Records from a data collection

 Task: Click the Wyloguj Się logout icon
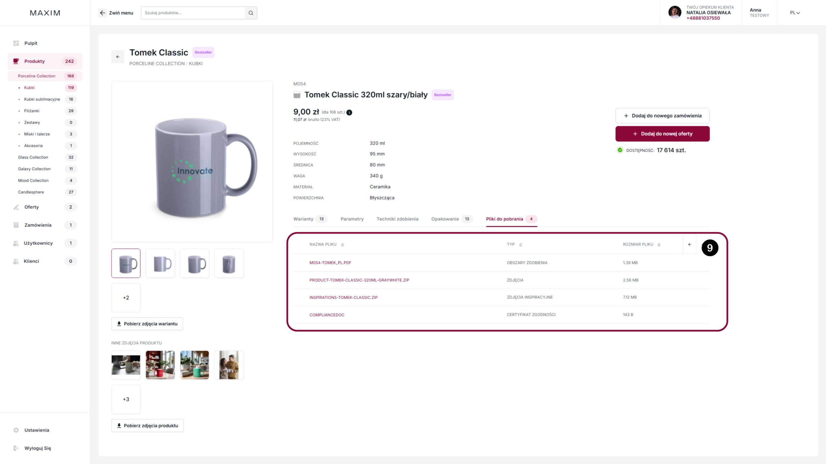16,448
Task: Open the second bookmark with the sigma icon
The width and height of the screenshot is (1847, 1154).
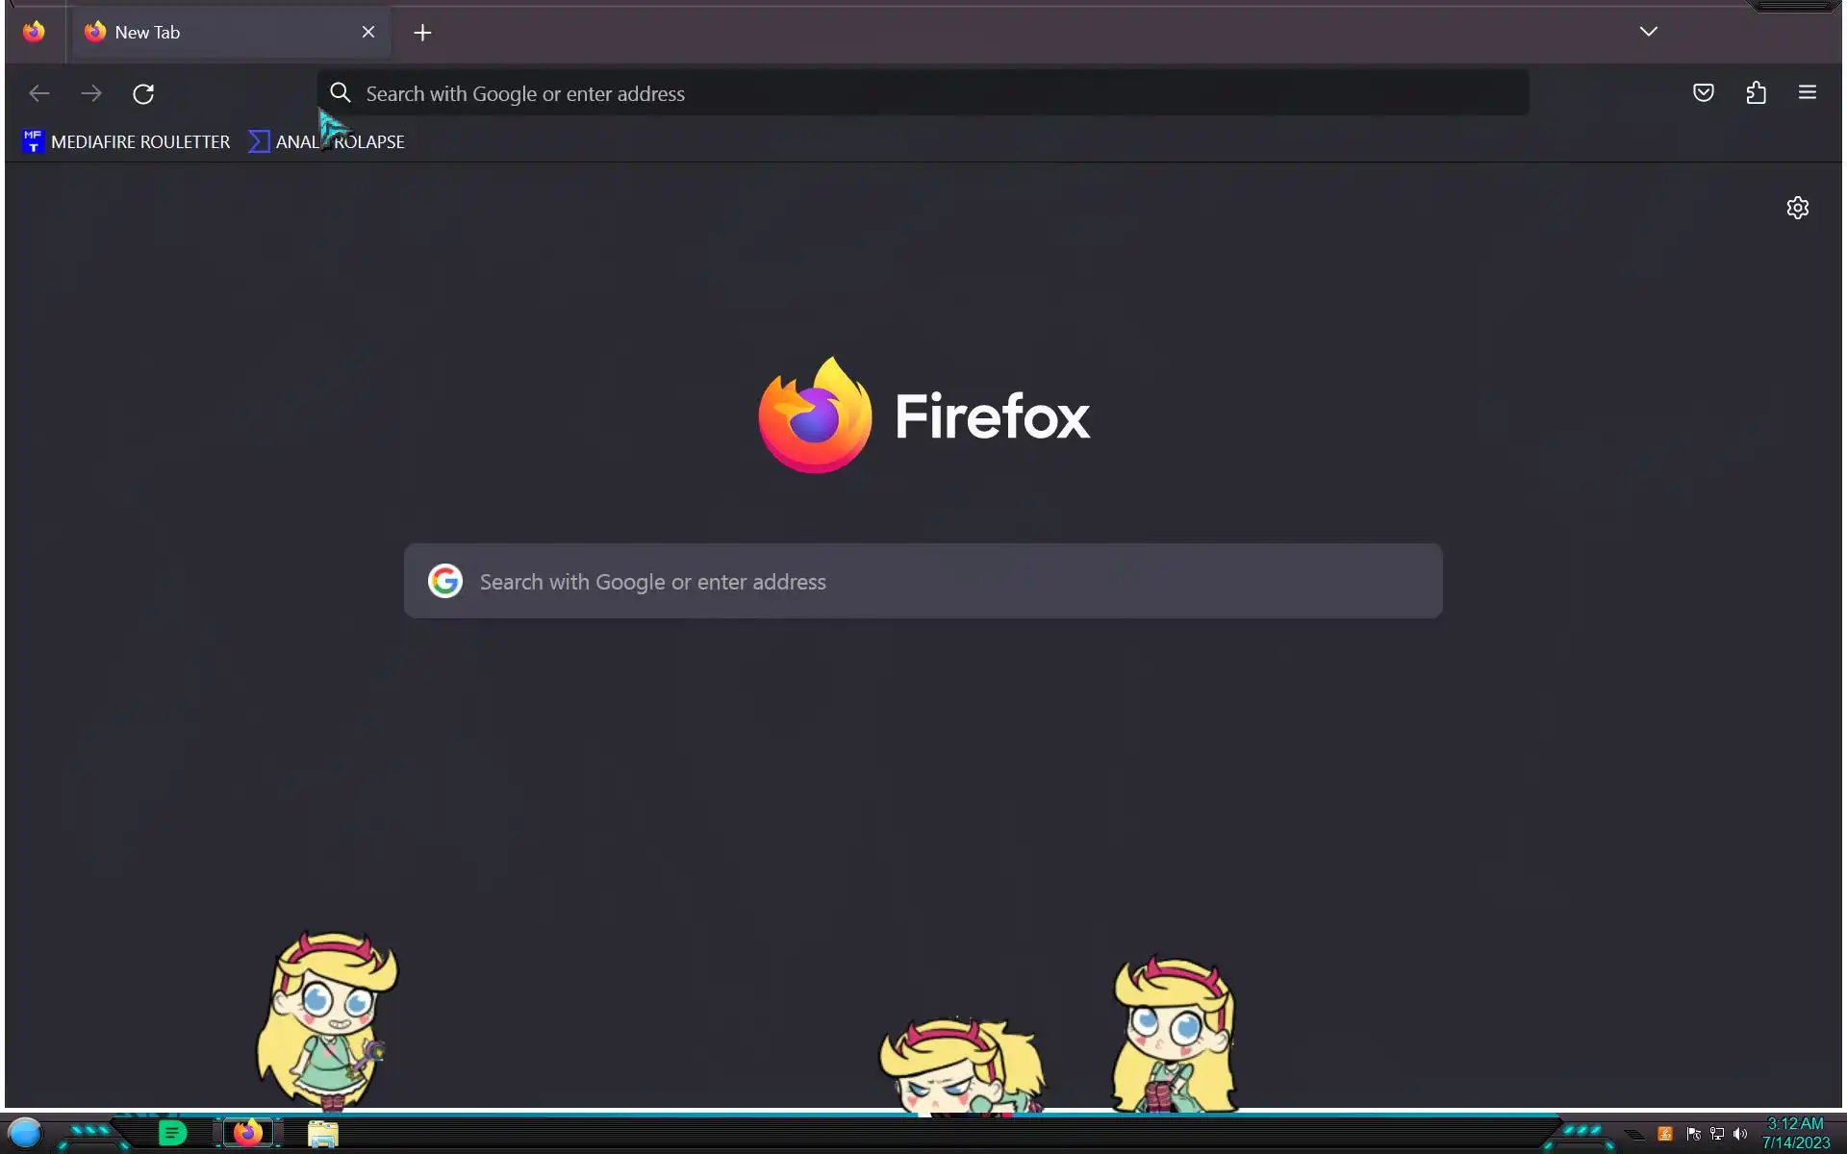Action: [x=327, y=141]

» **Exercise goal**:
Copy out each line of the data exactly as it reads; skip the pictures.

» **Exercise response**:
 Task: Click the Wyloguj Się logout icon
16,448
Task: Open the second bookmark with the sigma icon
The width and height of the screenshot is (1847, 1154).
Action: [x=327, y=141]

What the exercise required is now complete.